--- start of Text passage ---
Once we have our leader instance launched, the steps for both provisioners converge. As with all distributed AWS workflows, we start our Toil run using an AWS job store and being sure to pass --batchSystem=mesos. Additionally, we have to pass the following autoscaling specific options. You can read the help strings for all of the possible Toil flags by passing --help to your toil script invocation. Indicate your provisioner choice via the --provisioner=<> flag and node type for your worker nodes via --nodeType=<>. Additionally, both provisioners support preemptable nodes. Toil can run on a heterogenous cluster of both preemptable and non-preemptable nodes. Our preemptable node type can be set by using the --preemptableNodeType=<> flag. While individual jobs can each explicitly specify whether or not they should be run on preemptable nodes via the boolean preemptable resource requirement, the --defaultPreemptable flag will allow jobs without a preemptable requirement to run on preemptable machines. Finally, we can set the maximum number of preemptable and non-preemptable nodes via the flags --maxNodes=<> and --maxPreemptableNodes=<>. Insure that these choices won’t cause a hang in your workflow - if the workflow requires preemptable nodes set --maxPreemptableNodes to some non-zero value and if any job requires non-preemptable nodes set --maxNodes to some non-zero value. If the provisioner can’t provision the correct type of node for the workflow’s jobs, the workflow will hang. Use the --preemptableCompensation flag to handle cases where preemptable nodes may not be available but are required for your workflow.
--- end of Text passage ---
List of tasks —
1. According to the passage on Toil autoscaling, what happens if the provisioner can't provision the correct type of node for the workflow's jobs?
2. Locate every line in the records that contains the string "pyautogui", and copy each of those lines.
The records have no connection to the passage on Toil autoscaling.
--- start of Listing ---
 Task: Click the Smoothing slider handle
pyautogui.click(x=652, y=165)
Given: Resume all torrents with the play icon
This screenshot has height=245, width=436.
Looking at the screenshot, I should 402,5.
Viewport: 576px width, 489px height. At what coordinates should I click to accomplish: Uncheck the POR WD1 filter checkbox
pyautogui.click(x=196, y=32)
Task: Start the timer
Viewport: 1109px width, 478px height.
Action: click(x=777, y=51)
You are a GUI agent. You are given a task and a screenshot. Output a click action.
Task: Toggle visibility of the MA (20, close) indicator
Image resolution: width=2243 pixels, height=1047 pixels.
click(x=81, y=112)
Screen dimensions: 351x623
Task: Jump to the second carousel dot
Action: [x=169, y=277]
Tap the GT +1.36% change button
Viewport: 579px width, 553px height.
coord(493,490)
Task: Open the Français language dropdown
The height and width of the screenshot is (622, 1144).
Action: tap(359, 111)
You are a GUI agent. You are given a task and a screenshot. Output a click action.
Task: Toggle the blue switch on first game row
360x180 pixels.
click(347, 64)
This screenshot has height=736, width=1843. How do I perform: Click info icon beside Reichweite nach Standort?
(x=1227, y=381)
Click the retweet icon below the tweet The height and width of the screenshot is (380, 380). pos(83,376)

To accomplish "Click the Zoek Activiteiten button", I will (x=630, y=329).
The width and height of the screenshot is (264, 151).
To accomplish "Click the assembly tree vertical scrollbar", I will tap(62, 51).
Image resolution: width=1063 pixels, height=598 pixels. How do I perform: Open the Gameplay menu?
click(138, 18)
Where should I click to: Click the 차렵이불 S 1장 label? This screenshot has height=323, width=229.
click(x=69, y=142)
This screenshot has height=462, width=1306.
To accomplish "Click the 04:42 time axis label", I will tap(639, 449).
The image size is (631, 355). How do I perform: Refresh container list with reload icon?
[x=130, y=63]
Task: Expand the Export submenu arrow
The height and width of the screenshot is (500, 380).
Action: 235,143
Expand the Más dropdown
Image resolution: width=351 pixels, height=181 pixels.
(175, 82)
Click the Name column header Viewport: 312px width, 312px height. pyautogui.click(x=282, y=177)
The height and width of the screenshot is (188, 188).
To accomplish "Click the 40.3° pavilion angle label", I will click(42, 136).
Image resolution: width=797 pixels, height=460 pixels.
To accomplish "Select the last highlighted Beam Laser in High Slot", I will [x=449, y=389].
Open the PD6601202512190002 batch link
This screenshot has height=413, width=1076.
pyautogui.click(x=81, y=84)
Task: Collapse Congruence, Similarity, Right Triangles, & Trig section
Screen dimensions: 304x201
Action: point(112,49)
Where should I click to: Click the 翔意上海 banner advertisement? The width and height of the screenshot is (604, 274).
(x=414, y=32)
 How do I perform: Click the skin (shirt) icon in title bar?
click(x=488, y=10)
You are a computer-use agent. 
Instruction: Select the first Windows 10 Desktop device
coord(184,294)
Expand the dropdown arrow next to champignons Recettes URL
--- end of Listing ---
Task solutions —
1. The workflow will hang.

2.
pyautogui.click(x=652, y=165)
pyautogui.click(x=196, y=32)
Click the Name column header Viewport: 312px width, 312px height. pyautogui.click(x=282, y=177)
pyautogui.click(x=81, y=84)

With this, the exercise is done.